The way I see it, 99% of all the reasons for “There should be one-- and preferably only one --obvious way to do it.” apply to this case.

dg-pb · November 17, 2024, 2:04pm

The issue with custom syntax that I see is that there are many variations and making up new syntax just for one of them doesn’t seem right.

While I appreciate that someone might have a reason to like it, the proposed variation, where a{:0} == a[:-1], is semantically ambiguous at best.

Having that said, I can think of one possibility that I wouldn’t mind too much.

Custom indexing can already be done in pure Python, e.g.:

class indexing:
    obj = None
    def __init__(self, transform):
        self.transform = transform
    def __call__(self, obj):
        self.obj = obj
        return self
    def __getitem__(self, idx):
        return self.obj[self.transform(idx)]
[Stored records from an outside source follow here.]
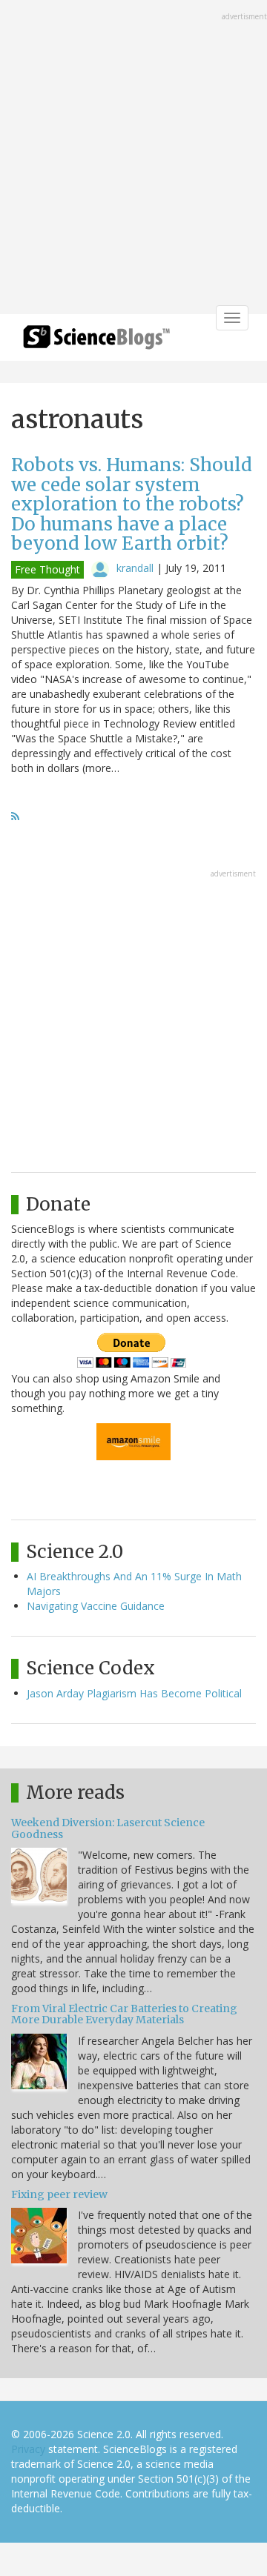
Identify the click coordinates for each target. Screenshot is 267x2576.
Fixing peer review (59, 2194)
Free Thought (47, 569)
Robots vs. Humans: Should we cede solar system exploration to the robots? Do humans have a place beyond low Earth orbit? (131, 504)
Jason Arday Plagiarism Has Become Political (134, 1693)
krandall (135, 568)
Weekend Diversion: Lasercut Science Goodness (108, 1828)
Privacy (28, 2449)
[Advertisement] (133, 158)
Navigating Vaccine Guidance (96, 1606)
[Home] (96, 342)
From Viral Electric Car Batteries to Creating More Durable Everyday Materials (124, 2014)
i1 = indexing(lambda idx: idx - 1)

lst = [0, 1, 2]
i1(lst)[1]    # 0

However, there are 2 issues with it:
a) not very convenient
b) slow

To overcome these, somethin similar could be implemented in CPython. E.g.:

default_index_transforms = {'i1': lambda idx: idx-1}
index_transforms_stack = []

class index_transform:
    def __init__(self, transform):
        if isinstance(transform, str):
            transform = default_index_transforms[transform]
        self.transform = transform
    def __enter__(self):
        index_transforms_stack.append(transform)
    def __exit__(self):
        index_transforms_stack.pop()

lst = [0, 1, 2]
print(lst[1])           # 1
with index_transform('i1'):
    print(lst[1])       # 0
    with index_transform(lambda idx: idx - 2):
        print(lst[1])   # 2
    print(lst[1])       # 0
print(lst[1])           # 1

So if index_transforms_stack is empty, it would use current indexing, and if it is not, then it would use the last transform.

This way:
a) If this is not used, there would be no changes to syntax / behaviour
b) Some common transforms can be implemented efficiently in CPython
c) Users can play with custom transforms by implementing them in pure python (and propose for addition to CPython or write extension to improve performance)

Of course there are issues:
a) limiting scope, to prevent a case where importing package appends transform to stack, but does not remove it

Maybe could just clear the stack after exiting current scope and only allowing it inside function. After all, if this is mostly useful for translating algorithms to code, the scope is limited:

@index_transform('i1')
def bubble_sort(lst):
    # code

Although the above is just my initial thoughts and is far from PoC, but I would guess there exists a path along these lines that could solve this without introducing new syntax.